Effect of RNA-Seq data normalization on protein interactome mapping for Alzheimer's disease
Tarih
Yazarlar
Dergi Başlığı
Dergi ISSN
Cilt Başlığı
Yayıncı
Erişim Hakkı
Özet
High throughput RNA sequencing brings new perspective to the elucidation of molecular mechanisms of diseases. Normalization is the first and most important step for RNA-Seq data, and it can differ based on the purpose of the analysis. Within-sample normalization methods (eg. TPM) are preferred when genes in a sample are compared with each other, and between-sample normalization methods (eg. deseq2, TMM, Voom) are used when the samples in a dataset are compared.
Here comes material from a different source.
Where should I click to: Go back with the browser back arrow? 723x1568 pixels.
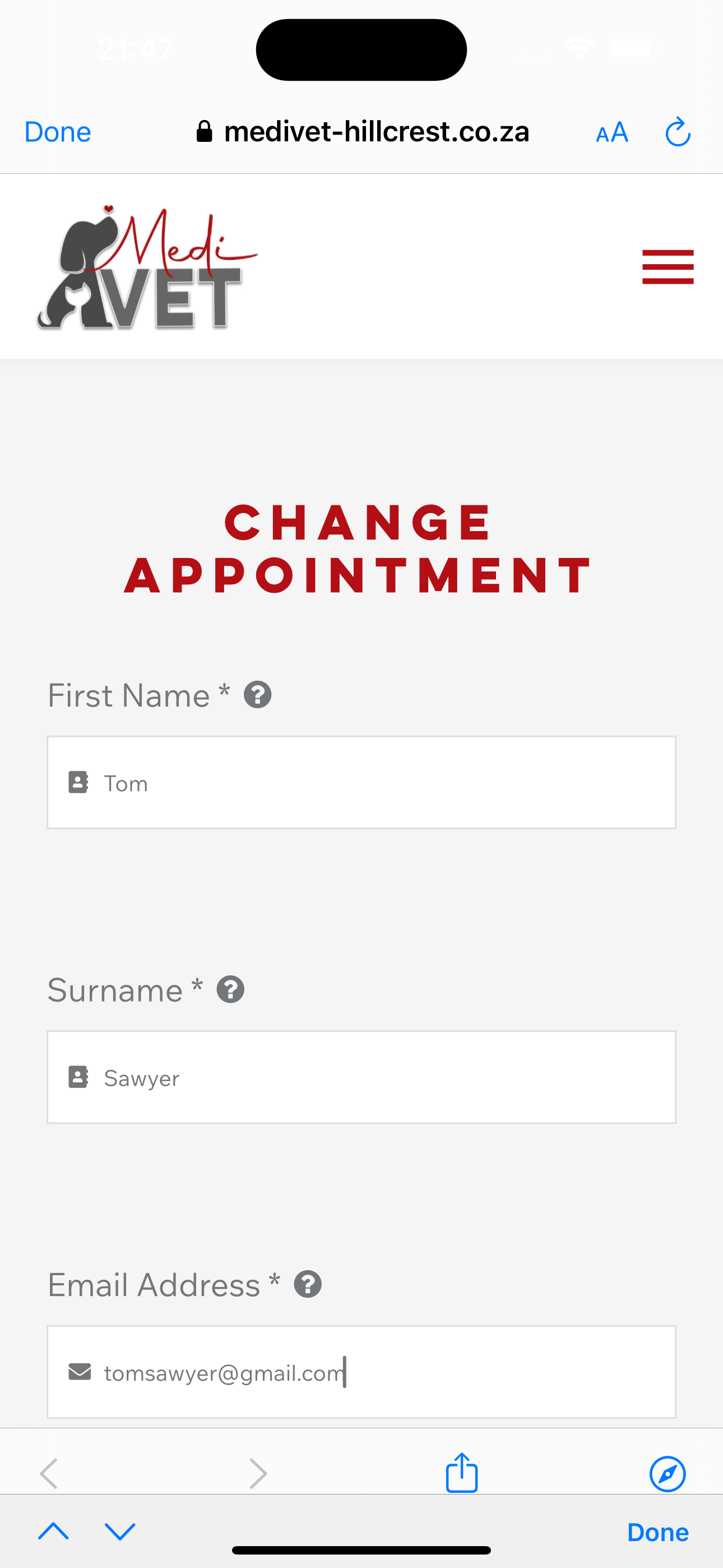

Normalization approaches rescale the data, and, therefore, they affect the results of the analysis. Here, we selected two most commonly used Alzheimer's disease RNA-Seq datasets from ROSMAP and Mayo Clinic cohorts and mapped the differentially expressed genes on human protein interactome to discover disease-specific subnetworks. To this end, the raw count data were first processed with four different, commonly used RNA-Seq normalization methods (deseq2, TMM, Voom and TPM). Then, covariate adjustment was applied to the normalized data for gender, age of death and post-mortem interval. Each normalized dataset was separately mapped on the human protein-protein interaction network either in covariate-adjusted or nonadjusted form. Capturing known Alzheimer's disease genes and genes associated with the disease-related functional terms in the discovered subnetworks were the criteria to compare different normalization methods. Based on our results, applying covariate adjustment has a positive effect on normalization by removing the confounder effects. Covariate-adjusted TMM and covariate-adjusted deseq2 methods performed better in both transcriptome datasets.